**DATA TO PROCESS**
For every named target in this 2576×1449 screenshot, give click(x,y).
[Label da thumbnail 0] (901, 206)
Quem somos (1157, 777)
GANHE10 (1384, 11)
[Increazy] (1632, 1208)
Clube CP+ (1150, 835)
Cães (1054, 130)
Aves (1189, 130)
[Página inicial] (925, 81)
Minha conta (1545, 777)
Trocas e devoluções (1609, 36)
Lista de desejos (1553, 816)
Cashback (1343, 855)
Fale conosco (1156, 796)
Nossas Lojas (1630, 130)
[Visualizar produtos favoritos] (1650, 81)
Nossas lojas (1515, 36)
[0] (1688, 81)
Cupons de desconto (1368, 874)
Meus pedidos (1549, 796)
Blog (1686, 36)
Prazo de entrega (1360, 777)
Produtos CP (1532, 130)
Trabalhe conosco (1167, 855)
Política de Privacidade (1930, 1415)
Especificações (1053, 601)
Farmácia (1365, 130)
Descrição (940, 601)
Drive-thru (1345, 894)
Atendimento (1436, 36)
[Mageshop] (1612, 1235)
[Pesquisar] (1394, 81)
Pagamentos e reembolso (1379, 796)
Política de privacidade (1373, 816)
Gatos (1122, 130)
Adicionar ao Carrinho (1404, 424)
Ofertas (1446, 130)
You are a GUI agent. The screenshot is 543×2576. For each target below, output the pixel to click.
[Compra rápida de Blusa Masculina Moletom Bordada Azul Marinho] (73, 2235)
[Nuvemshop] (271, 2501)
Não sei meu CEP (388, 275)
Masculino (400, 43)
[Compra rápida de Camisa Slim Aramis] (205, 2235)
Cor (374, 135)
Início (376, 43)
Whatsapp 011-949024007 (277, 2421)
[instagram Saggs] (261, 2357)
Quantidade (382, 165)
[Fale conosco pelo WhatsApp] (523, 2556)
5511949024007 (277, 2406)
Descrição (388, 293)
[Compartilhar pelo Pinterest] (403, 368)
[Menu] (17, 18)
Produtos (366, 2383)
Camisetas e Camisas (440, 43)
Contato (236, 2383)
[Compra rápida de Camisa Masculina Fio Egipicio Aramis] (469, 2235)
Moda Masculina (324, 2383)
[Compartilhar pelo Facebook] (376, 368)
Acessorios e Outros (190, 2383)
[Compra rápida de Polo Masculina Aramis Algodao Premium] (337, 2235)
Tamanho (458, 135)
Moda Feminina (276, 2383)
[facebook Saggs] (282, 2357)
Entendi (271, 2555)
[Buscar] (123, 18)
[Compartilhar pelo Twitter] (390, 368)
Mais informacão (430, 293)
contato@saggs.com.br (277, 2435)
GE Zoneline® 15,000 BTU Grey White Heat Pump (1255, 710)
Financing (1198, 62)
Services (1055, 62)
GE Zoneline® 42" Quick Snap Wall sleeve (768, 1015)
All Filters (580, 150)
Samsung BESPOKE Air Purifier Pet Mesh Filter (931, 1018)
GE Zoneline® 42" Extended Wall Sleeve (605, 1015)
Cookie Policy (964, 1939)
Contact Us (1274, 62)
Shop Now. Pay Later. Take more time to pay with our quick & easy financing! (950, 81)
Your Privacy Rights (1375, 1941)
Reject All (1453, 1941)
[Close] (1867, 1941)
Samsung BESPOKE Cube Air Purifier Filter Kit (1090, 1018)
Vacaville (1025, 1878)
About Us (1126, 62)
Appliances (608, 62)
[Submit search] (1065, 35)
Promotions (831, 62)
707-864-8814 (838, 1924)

**ACTION ITEM**
Repeat the records above exactly.

**ANSWER TO THIS EXERCISE**
For every named target in this 2576×1449 screenshot, give click(x,y).
[Label da thumbnail 0] (901, 206)
Quem somos (1157, 777)
GANHE10 (1384, 11)
[Increazy] (1632, 1208)
Clube CP+ (1150, 835)
Cães (1054, 130)
Aves (1189, 130)
[Página inicial] (925, 81)
Minha conta (1545, 777)
Trocas e devoluções (1609, 36)
Lista de desejos (1553, 816)
Cashback (1343, 855)
Fale conosco (1156, 796)
Nossas Lojas (1630, 130)
[Visualizar produtos favoritos] (1650, 81)
Nossas lojas (1515, 36)
[0] (1688, 81)
Cupons de desconto (1368, 874)
Meus pedidos (1549, 796)
Blog (1686, 36)
Prazo de entrega (1360, 777)
Produtos CP (1532, 130)
Trabalhe conosco (1167, 855)
Política de Privacidade (1930, 1415)
Especificações (1053, 601)
Farmácia (1365, 130)
Descrição (940, 601)
Drive-thru (1345, 894)
Atendimento (1436, 36)
[Mageshop] (1612, 1235)
[Pesquisar] (1394, 81)
Pagamentos e reembolso (1379, 796)
Política de privacidade (1373, 816)
Gatos (1122, 130)
Adicionar ao Carrinho (1404, 424)
Ofertas (1446, 130)
You are a GUI agent. The screenshot is 543×2576. For each target below, output the pixel to click.
[Compra rápida de Blusa Masculina Moletom Bordada Azul Marinho] (73, 2235)
[Nuvemshop] (271, 2501)
Não sei meu CEP (388, 275)
Masculino (400, 43)
[Compra rápida de Camisa Slim Aramis] (205, 2235)
Cor (374, 135)
Início (376, 43)
Whatsapp 011-949024007 (277, 2421)
[instagram Saggs] (261, 2357)
Quantidade (382, 165)
[Fale conosco pelo WhatsApp] (523, 2556)
5511949024007 (277, 2406)
Descrição (388, 293)
[Compartilhar pelo Pinterest] (403, 368)
[Menu] (17, 18)
Produtos (366, 2383)
Camisetas e Camisas (440, 43)
Contato (236, 2383)
[Compra rápida de Camisa Masculina Fio Egipicio Aramis] (469, 2235)
Moda Masculina (324, 2383)
[Compartilhar pelo Facebook] (376, 368)
Acessorios e Outros (190, 2383)
[Compra rápida de Polo Masculina Aramis Algodao Premium] (337, 2235)
Tamanho (458, 135)
Moda Feminina (276, 2383)
[facebook Saggs] (282, 2357)
Entendi (271, 2555)
[Buscar] (123, 18)
[Compartilhar pelo Twitter] (390, 368)
Mais informacão (430, 293)
contato@saggs.com.br (277, 2435)
GE Zoneline® 15,000 BTU Grey White Heat Pump (1255, 710)
Financing (1198, 62)
Services (1055, 62)
GE Zoneline® 42" Quick Snap Wall sleeve (768, 1015)
All Filters (580, 150)
Samsung BESPOKE Air Purifier Pet Mesh Filter (931, 1018)
GE Zoneline® 42" Extended Wall Sleeve (605, 1015)
Cookie Policy (964, 1939)
Contact Us (1274, 62)
Shop Now. Pay Later. Take more time to pay with our quick & easy financing! (950, 81)
Your Privacy Rights (1375, 1941)
Reject All (1453, 1941)
[Close] (1867, 1941)
Samsung BESPOKE Cube Air Purifier Filter Kit (1090, 1018)
Vacaville (1025, 1878)
About Us (1126, 62)
Appliances (608, 62)
[Submit search] (1065, 35)
Promotions (831, 62)
707-864-8814 (838, 1924)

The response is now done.